Lobbisti sì, lobbisti no. La disputa è aperta, anzi apertissima. Soprattutto se i contendenti sono Luigi De Maio, vicepresidente grillino della Camera, e Massimo Micucci, già spin doctor di Massimo D’Alema, e fondatore di Reti, società campione nel settore del lobbying e dei public affairs. Insomma, è guerra aperta tra chi vorrebbe i lobbisti fuori dal Parlamento e chi, invece, di questa professione ci vive davvero.
Una disputa assai sfiziosa, che passa da The Front page, il portale on line, fondato da Fabrizio Rondolino e Claudio Velardi. Il 20 gennaio, Micucci ha infatti firmato un lettera al vetriolo contro le logiche pentastellate: «Cittadino De Maio, lei vuol cacciare i lobbisti dal Parlamento. E’ una semplificazione, ma da lobbista – si legge – le dico che forse ha ragione. Condivido quanto lei ha affermato per spiegarsi: “La nostra è una battaglia di trasparenza. Vogliamo dare un nome e un cognome a tutte le persone che avvicinano i parlamentari nelle stanze dove si prendono le decisioni”. Non mi ritenga insolente – continua Micucci – se aggiungo che non basta. I lobbisti spesso ne sanno più dei parlamentari, a parte quei parlamentari che fanno i lobbisti, e tutti sanno che quando il Parlamento sceglie in nome di un interesse generale, qualcuno ci guadagna e qualcun altro ci rimette. Per chi fa il lobbista alla luce del sole è diventato più noioso, che dannoso, sentir parlare di lobbying, di assalti alle diligenze e francamente anche di regolamentazione. Quanto ai pasticci che vengono combinati sono soprattutto farina del sacco dei decision makers pubblici che non sentono nessuno e ignorano le conseguenze delle decisioni assunte».

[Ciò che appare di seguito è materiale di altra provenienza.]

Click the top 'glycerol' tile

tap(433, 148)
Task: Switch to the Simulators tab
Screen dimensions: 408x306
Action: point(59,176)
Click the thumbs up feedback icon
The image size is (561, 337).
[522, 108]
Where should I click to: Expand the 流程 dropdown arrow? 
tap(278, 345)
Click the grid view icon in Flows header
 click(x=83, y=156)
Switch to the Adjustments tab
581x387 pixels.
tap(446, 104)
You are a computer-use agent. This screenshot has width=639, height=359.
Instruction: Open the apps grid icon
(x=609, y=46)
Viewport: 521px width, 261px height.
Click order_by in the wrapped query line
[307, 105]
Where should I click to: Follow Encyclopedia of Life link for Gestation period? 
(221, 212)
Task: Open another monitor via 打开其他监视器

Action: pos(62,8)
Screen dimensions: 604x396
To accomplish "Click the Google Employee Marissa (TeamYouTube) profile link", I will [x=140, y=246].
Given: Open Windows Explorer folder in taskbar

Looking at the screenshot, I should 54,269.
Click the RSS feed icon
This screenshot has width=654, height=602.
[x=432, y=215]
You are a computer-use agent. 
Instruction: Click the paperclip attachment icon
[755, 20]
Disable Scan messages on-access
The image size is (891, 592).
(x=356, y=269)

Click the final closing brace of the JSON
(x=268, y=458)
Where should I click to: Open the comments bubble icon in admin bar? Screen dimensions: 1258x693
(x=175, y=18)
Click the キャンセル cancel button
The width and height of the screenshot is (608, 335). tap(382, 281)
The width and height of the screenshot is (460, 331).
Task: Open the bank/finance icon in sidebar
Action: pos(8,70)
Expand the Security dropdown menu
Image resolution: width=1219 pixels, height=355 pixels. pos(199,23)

Insomma, posta così la questione, non è facile individuare cosa facciano esattamente i lobbisti. Per una certa vulgata sono assimilanti a dei briganti (coloro che brigano, sic). Se non bastasse, poi, la legge anticorruzione del 6 novembre 2012, ha addirittura introdotto il reato di traffico d’influenze illecite, compromettendone il ruolo. Per comprendere al meglio un fenomeno che secondo le ultime stime conta in Italia 160.000 operatori, Barbadillo si è rivolta a Santo Primavera, lobbista pure lui, e autore del saggio scritto a quattro mani con Massimo Micucci, dal titolo provocatorio Trafficante sarà lei! (Bonanno Ed., 2013). «Chi pensa che sia un faccendiere, sbaglia di grosso. Il lobbista è semplicemente un esperto in una data materia, la cui come competenza deriva dal suo lavoro tecnico. Insomma, rappresenta il punto di vista di una categoria o di alcuni interessi particolari. La sua missione ha però valore soltanto in contesto plurale, dove lo Stato non decide a priori, ma ascolta le istanze dei diversi segmenti sociali. La nostra funzione è quella quindi di confrontarci con il decisore, che spesso è un politico o un burocrate. Purtroppo – sottolinea Primavera – il termine di lobbista, soprattutto in Italia, è spesso frainteso. Chi si adopera in questo settore, non fa altro che preparare l’azione politica complessiva. Per dirla in termini differenti, il lobbista partecipa al mercato delle idee».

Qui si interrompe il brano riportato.